Write the next part of the piece below on calories from alcohol versus soda, starting right after its last line.

[[ Passage, beginning ]]

OK. I’ll admit it. I enjoy a sip (or more) of Jameson most nights during happy hour. And the more calls I receive from telemarketers and related douchebags, the higher and more often I fill the glass. Fortunately, I rarely have any soft drinks, except an occasional Diet Coke. Otherwise, I expect I would be on the shit list of some politician intent on curing obesity by eliminating supersizing.

You’ll recall that NYC Mike Bloomberg earlier this year led a successful effort to ban the sale of large-sized soft drinks and other sugary drinks in Gotham City.

Is alcohol in the on deck circle?

Here’s from The Huffington Post: “Calories From Alcohol Nearly Equal Those Americans Consume From Soda: Study“:

Americans get too many calories from soda. But what about alcohol? It turns out adults get almost as many empty calories from booze as from soft drinks, a government study found.

Soda and other sweetened drinks – the focus of obesity-fighting public health campaigns – are the source of about 6 percent of the calories adults consume, on average. Alcoholic beverages account for about 5 percent, the new study found.

“We’ve been focusing on sugar-sweetened beverages. This is something new,” said Cynthia Ogden, one of the study’s authors. She’s an epidemiologist with the Centers for Disease Control and Prevention which released its findings Thursday.

The government researchers say the findings deserve attention because, like soda, alcohol contains few nutrients but plenty of calories.

But a liquor trade association said the findings indicate there’s no big problem.

“This research shows that the overwhelming majority of adults drink moderately,” Lisa Hawkins, a spokeswoman for the Distilled Spirits Council, said in a statement.

“…majority of adults drink moderately.”

[[ Passage, end ]]
[[ Stored data, beginning ]]

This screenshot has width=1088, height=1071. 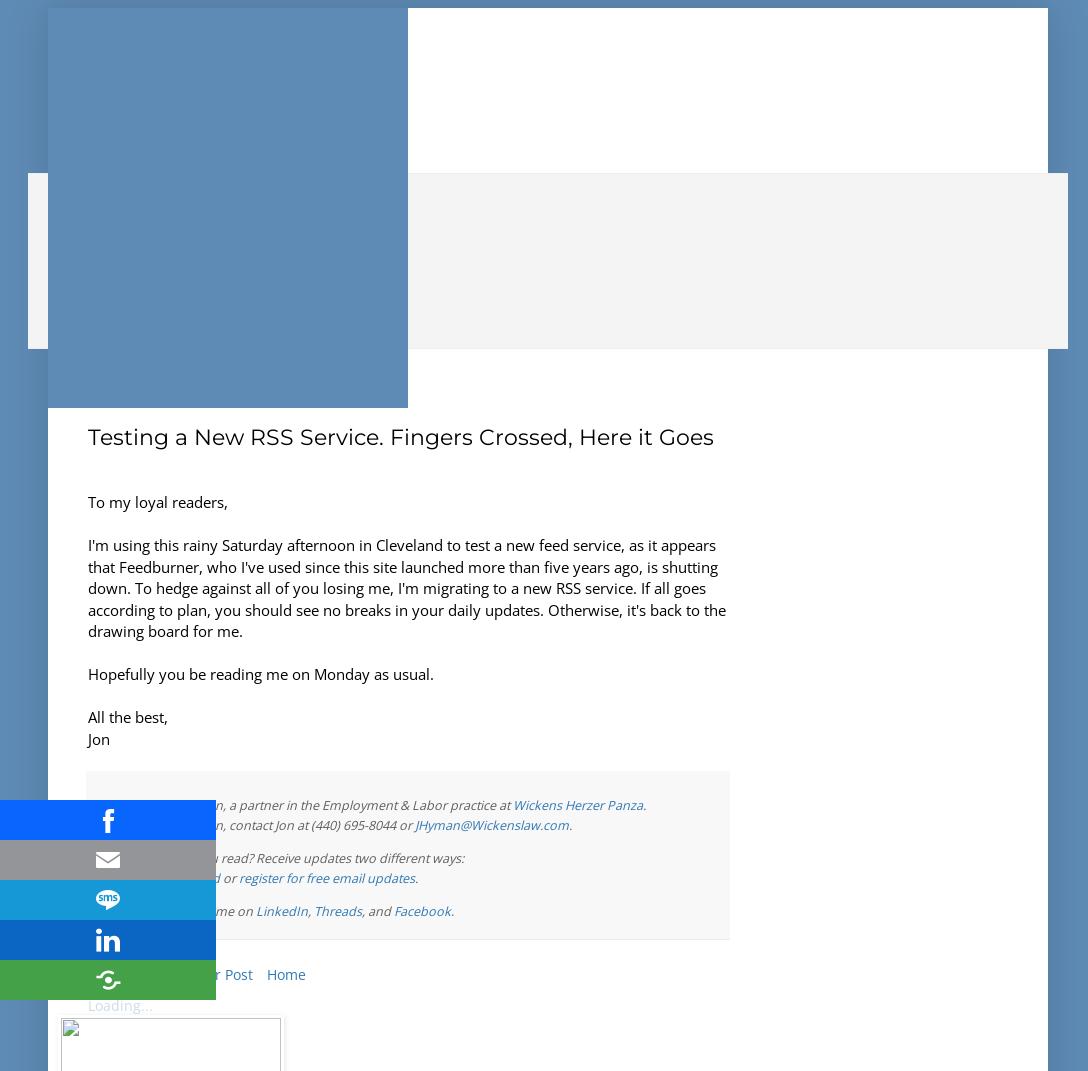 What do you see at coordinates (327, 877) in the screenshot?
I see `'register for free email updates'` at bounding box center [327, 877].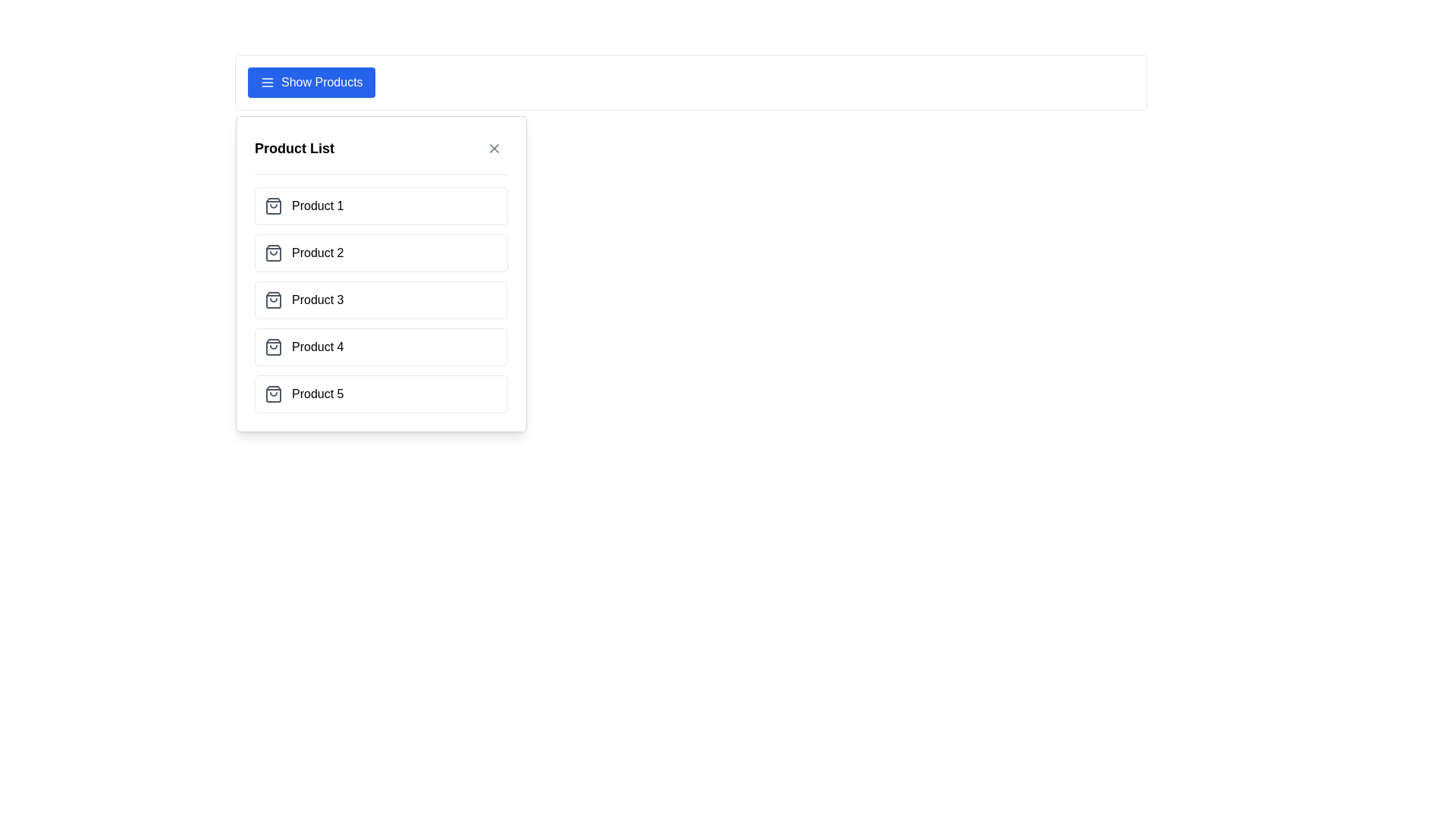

[[ Stored data, end ]]

• Solved exercise
I expect that’s true. Yet saying that, you can’t dismiss the link between alcohol, calories and most likely weight gain — among numerous other problems, if you take drinking to excess or if you are physically and emotionally dependent on alcohol.

Here’s from USA Today:

If you belly up to the bar too often, you may pack on extra calories that wind up on your belly.

About 25% of people drink alcoholic beverages on a given day, and the drinks account for about 16% of their daily calorie intake, a new government study shows.

In fact, the research shows that on a given day 19% of men and 6% of women down more than 300 calories a day from alcoholic drinks. That’s equal to more than 2½ five-ounce glasses of wine, two or more 12-ounce beers, or more than 4.5 ounces of liquor such as vodka, scotch, rum, gin.

“A lot of people don’t think about the calories in the alcoholic beverages — it’s not a diet soda,” says Samara Joy Nielsen, a nutritional epidemiologist with the National Center for Health Statistics, part of the Centers for Disease Control and Prevention, which conducted the research.

Alcoholic beverages are one of the top contributors to caloric intake but provide few nutrients, Nielsen says. “A 12-ounce can of beer is 150 calories, about the same as a 12-ounce can of regular soda.”

Overall, about 5% of calories for the total adult population comes from alcoholic beverages compared with 6% of calories from sugar-sweetened beverages, Nielsen says.

Again, I recognize that alcohol causes plenty of health and other problems for many people and families. And I also recognize that obesity is a major health issue, for adults and children in this country.

Still, I question whether government-mandated bans on the supersizing of food and drinks will change behavior in a way that makes any significant difference.

That, of course, doesn’t mean I can’t do something positive about limiting calorie consumption on my own.